> _Work required_
Nothing but the lines from the one that contains "Screen dimensions: 1131x572" to the end of the records should be printed, both ends included, exactly as given.

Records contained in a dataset

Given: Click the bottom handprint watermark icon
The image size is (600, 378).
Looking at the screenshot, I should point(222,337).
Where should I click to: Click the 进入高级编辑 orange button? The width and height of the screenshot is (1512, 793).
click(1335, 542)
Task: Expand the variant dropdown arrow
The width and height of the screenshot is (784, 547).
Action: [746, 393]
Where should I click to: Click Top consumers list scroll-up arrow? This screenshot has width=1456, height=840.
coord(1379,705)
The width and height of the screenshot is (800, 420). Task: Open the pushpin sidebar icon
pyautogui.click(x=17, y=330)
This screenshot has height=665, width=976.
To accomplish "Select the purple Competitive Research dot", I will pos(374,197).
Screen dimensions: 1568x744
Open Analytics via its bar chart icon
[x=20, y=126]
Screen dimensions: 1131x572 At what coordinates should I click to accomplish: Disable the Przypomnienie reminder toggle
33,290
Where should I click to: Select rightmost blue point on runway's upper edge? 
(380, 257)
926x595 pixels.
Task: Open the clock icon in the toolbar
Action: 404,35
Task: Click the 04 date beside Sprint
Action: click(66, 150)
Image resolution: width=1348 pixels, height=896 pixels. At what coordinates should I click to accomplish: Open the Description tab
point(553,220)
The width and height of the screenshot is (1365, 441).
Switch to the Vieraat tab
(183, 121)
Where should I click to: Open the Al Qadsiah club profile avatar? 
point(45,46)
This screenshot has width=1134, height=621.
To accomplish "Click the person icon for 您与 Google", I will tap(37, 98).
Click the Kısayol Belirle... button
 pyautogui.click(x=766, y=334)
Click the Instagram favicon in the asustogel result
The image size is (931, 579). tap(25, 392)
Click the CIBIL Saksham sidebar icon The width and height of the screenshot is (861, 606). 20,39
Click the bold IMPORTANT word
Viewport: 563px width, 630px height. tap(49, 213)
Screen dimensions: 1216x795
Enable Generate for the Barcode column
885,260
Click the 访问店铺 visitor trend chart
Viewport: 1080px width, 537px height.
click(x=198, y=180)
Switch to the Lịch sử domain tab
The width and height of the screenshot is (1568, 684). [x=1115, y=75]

> _Output_
Screen dimensions: 1131x572 At what coordinates should I click to accomplish: Disable the Przypomnienie reminder toggle
33,290
Where should I click to: Select rightmost blue point on runway's upper edge? 
(380, 257)
926x595 pixels.
Task: Open the clock icon in the toolbar
Action: 404,35
Task: Click the 04 date beside Sprint
Action: click(66, 150)
Image resolution: width=1348 pixels, height=896 pixels. At what coordinates should I click to accomplish: Open the Description tab
point(553,220)
The width and height of the screenshot is (1365, 441).
Switch to the Vieraat tab
(183, 121)
Where should I click to: Open the Al Qadsiah club profile avatar? 
point(45,46)
This screenshot has width=1134, height=621.
To accomplish "Click the person icon for 您与 Google", I will tap(37, 98).
Click the Kısayol Belirle... button
 pyautogui.click(x=766, y=334)
Click the Instagram favicon in the asustogel result
The image size is (931, 579). tap(25, 392)
Click the CIBIL Saksham sidebar icon The width and height of the screenshot is (861, 606). 20,39
Click the bold IMPORTANT word
Viewport: 563px width, 630px height. tap(49, 213)
Screen dimensions: 1216x795
Enable Generate for the Barcode column
885,260
Click the 访问店铺 visitor trend chart
Viewport: 1080px width, 537px height.
click(x=198, y=180)
Switch to the Lịch sử domain tab
The width and height of the screenshot is (1568, 684). [x=1115, y=75]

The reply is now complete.